§ Tarefa proposta 1: No texto sobre currículo baseado em competências, identifique todos os verbos no infinitivo do parágrafo que começa por "Um estudante de enfermagem". Liste cada verbo uma só vez.
§ Tarefa proposta 2:
Responda com base no texto sobre currículo baseado em competências:
(a) Qual é apontado como um grande problema no modelo educacional?
(b) Durante quanto tempo o estudante do Ensino Superior apreende os conhecimentos, segundo o texto?
(c) No exemplo da injeção, para que serve a anatomia?
§ Tarefa proposta 3: Transcreva fielmente o trecho do texto sobre currículo baseado em competências que começa em "Um estudante de" e termina em "própria sua competência.".

§ Texto de apoio:
■ ■ ■ ■
Currículo baseado em competências

por: Raphaela Novaes de Moraes

A fragmentação do conteúdo é um grande problema no modelo educacional. Especificamente no Ensino Superior, momento em que estudante precisa ter a clareza, ao se formar, de como irá aplicar os conhecimentos apreendidos ao longo de quatro anos ou mais, a estrutura do currículo por disciplinas torna-se um fator de dificuldade.

Um estudante de enfermagem, por exemplo, ao terminar a graduação, necessita saber aplicar uma injeção. No entanto, os conhecimentos necessários para realizar tal tarefa envolvem diferentes áreas do conhecimento ( anatomia, para saber onde aplicar a injeção, fisiologia, para compreender o funcionamento dos organismos e o impacto do medicamento, entre outras). Esses conteúdos encontram-se distribuídos entre disciplinas e são lecionados por professores diferentes que, normalmente, não dialogam entre si. Fica ao cargo do estudante conectar estes conhecimentos e, muitas vezes, desenvolver por conta própria sua competência.
■ ■ ■ ■
§ Dados extraídos:
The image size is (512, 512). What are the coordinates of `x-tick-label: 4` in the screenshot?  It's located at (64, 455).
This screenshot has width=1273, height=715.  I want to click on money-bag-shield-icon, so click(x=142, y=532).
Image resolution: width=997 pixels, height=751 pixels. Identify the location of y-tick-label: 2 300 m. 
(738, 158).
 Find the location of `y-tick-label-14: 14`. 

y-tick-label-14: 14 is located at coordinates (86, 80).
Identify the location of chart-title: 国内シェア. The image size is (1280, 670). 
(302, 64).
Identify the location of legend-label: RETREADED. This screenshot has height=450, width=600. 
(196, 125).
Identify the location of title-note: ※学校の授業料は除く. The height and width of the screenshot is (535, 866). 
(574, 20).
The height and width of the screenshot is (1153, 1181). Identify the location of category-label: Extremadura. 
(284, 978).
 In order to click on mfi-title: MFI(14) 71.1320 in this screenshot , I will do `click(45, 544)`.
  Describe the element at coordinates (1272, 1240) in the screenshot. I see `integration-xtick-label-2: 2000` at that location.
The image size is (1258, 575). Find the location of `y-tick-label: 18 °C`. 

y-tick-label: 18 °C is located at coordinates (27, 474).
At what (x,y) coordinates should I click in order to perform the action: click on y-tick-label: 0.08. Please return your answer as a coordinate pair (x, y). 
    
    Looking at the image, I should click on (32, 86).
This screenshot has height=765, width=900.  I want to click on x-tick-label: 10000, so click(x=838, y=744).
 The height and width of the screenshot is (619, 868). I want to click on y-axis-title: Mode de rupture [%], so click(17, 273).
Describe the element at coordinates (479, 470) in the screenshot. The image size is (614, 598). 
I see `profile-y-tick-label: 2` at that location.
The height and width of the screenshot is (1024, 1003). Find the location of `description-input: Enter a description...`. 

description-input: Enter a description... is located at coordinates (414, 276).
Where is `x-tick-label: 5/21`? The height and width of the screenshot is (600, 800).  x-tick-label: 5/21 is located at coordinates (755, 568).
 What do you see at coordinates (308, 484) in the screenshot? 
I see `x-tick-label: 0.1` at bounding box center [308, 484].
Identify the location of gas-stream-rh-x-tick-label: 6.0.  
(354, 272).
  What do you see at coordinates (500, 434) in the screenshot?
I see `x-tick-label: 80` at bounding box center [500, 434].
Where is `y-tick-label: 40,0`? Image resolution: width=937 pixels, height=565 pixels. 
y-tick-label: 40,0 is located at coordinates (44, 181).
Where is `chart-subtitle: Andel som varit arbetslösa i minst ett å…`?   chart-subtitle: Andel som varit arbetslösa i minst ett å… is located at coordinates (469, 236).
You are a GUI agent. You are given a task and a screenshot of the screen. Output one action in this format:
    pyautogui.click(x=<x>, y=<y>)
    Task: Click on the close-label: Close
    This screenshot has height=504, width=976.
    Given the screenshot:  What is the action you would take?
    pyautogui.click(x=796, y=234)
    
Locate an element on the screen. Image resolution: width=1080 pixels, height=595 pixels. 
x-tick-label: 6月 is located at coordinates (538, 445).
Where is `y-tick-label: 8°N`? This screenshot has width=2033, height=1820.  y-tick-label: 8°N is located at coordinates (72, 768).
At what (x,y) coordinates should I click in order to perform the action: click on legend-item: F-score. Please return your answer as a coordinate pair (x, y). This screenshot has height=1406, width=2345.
■ ■ ■ ■
§ Resolução da tarefa 1: terminar, saber, aplicar, compreender, realizar, conectar, desenvolver

§ Resolução da tarefa 2:
(a) A fragmentação do conteúdo.
(b) Ao longo de quatro anos ou mais.
(c) Para saber onde aplicar a injeção.

§ Resolução da tarefa 3:
Um estudante de enfermagem, por exemplo, ao terminar a graduação, necessita saber aplicar uma injeção. No entanto, os conhecimentos necessários para realizar tal tarefa envolvem diferentes áreas do conhecimento ( anatomia, para saber onde aplicar a injeção, fisiologia, para compreender o funcionamento dos organismos e o impacto do medicamento, entre outras). Esses conteúdos encontram-se distribuídos entre disciplinas e são lecionados por professores diferentes que, normalmente, não dialogam entre si. Fica ao cargo do estudante conectar estes conhecimentos e, muitas vezes, desenvolver por conta própria sua competência.